The reforms will “lead to slower, but hopefully a more sustainable level of growth [in China], which will also improve the economic conditions of Chinese people and be a boost to the global economy,” Mr. Lew said, adding that if Beijing’s reaction to the stock market plunge is “to put the brakes on reforms, it will slow that process.”

The Xi government already is engaging in a heavy-handed attempt to get the stock market under control. Beijing in recent days has announced a halt to initial public offerings and has begun funneling government funds into the Shanghai exchange to try to stem the hemorrhaging.

The Chinese markets continued their slide Wednesday despite another round of government intervention.

Analysts are divided over how to read the intervention, which could be a signal that Beijing is rethinking its reform strategy — a development that could have negative implications for foreign companies hoping to make increased profit from Chinese consumers in the years ahead.

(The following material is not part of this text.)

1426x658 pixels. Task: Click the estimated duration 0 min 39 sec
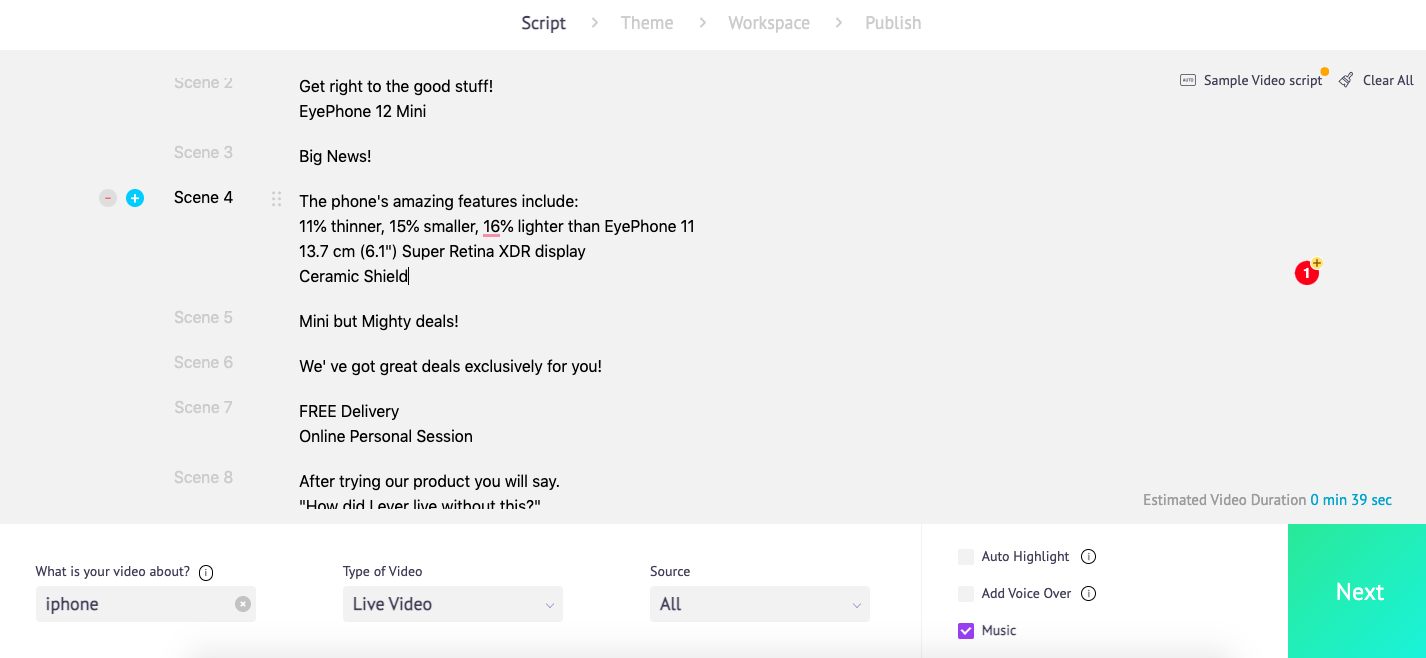click(1351, 499)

Reform ‘at a glacial pace’

General Motors Co. announced this week that its vehicle sales in China were roughly flat for June, despite having slashed prices up to 20 percent on 40 models.

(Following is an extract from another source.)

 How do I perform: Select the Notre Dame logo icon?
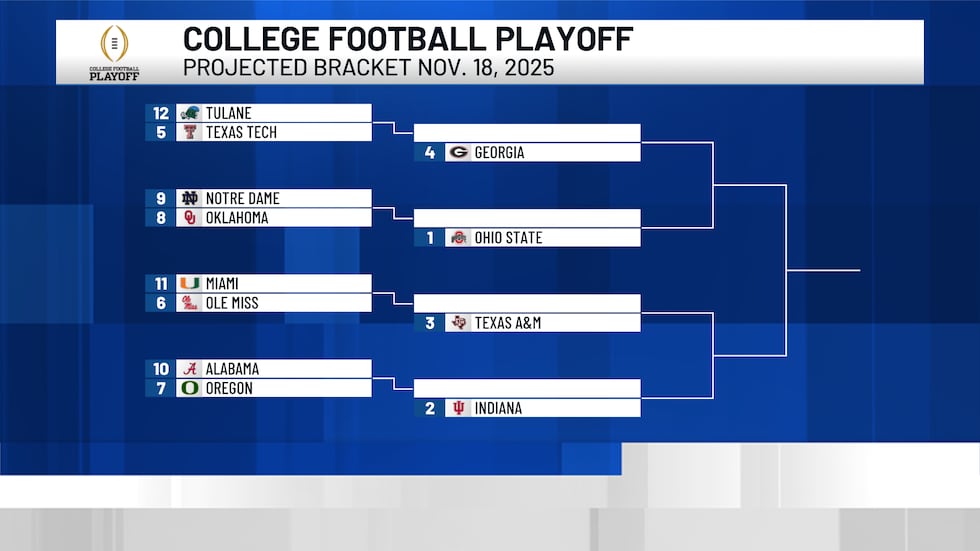pos(189,199)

GM and its Chinese joint-venture partners sold 246,066 cars in China during June, virtually unchanged from the same month a year ago, the U.S. automaker said in a statement Monday.

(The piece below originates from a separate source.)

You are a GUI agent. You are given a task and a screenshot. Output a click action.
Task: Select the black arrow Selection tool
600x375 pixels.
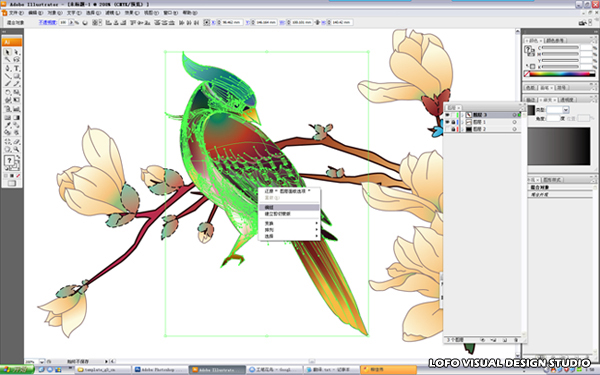[7, 52]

“I think Jack Lew is correct that the real issues is to what extent will this effect Chinese economic policy with regard to economic reforms they’ve been rolling out the past two years,” Mr. Kennedy said. “Will they halt that in favor of stimulus? Or will they continue on that path of economic restructuring toward a much more efficient economy?

“If they don’t continue on the economic reform trajectory that they had been going on, Chinese consumer spending power will stop growing,” he said. “The Chinese economy will be less robust and less a driver of global growth than we and many others have benefited from.”

Others say such concerns may be overblown.

Mr. Lew and other Obama administration officials may have high hopes for the Xi government’s reform agenda, but Sean Miner of the Peterson Institute for International Economics in Washington said the reality is that “these reform moves were already going at a glacial pace to begin with.”

Mr. Miner, who manages the institute’s China program, said the market plunge may not be as a big of a deal as it appears.

“Year to date, the Shanghai stock exchange is still higher than it was at this time a year ago,” he said, although he cautioned that the downward fluctuation could have serious implications inside China.

“Chinese investors rely a lot on sentiment and also on signals from the government to make their next move,” said Mr. Miner. “Well, the government encouraged people to invest in the stock market and now they’ve been bitten, so confidence in the government is shaken.

“This could have implications outside the stock market,” he said. “If we see more negative economic indicators come out over the next two months, then people might panic more than they normally would — and that’s why the government is throwing everything it has at this right now, because they want to maintain their stature and their ability to control the market.”

It may be too early to forecast the true impact of the market plunge.

“The major impact is still cloudy,” said Derek Scissors, an Asia economics analyst with the American Enterprise Institute in Washington.

“Chinese stocks have soared and crashed before, last time in 2007-8, and will again,” Mr. Scissors said Wednesday in a statement emailed to reporters. “When stocks aren’t soaring and crashing, the Chinese property or debt markets are. This is a rerun, not a new show.”

He also pointed to several unanswered questions: “Does the stock market swing further weaken China’s commitment to the fundamental economic reforms it so badly needs? China had a lot of economic challenges in front of it before this. Stocks aren’t important by themselves, but are they the straw that breaks the camel’s back?”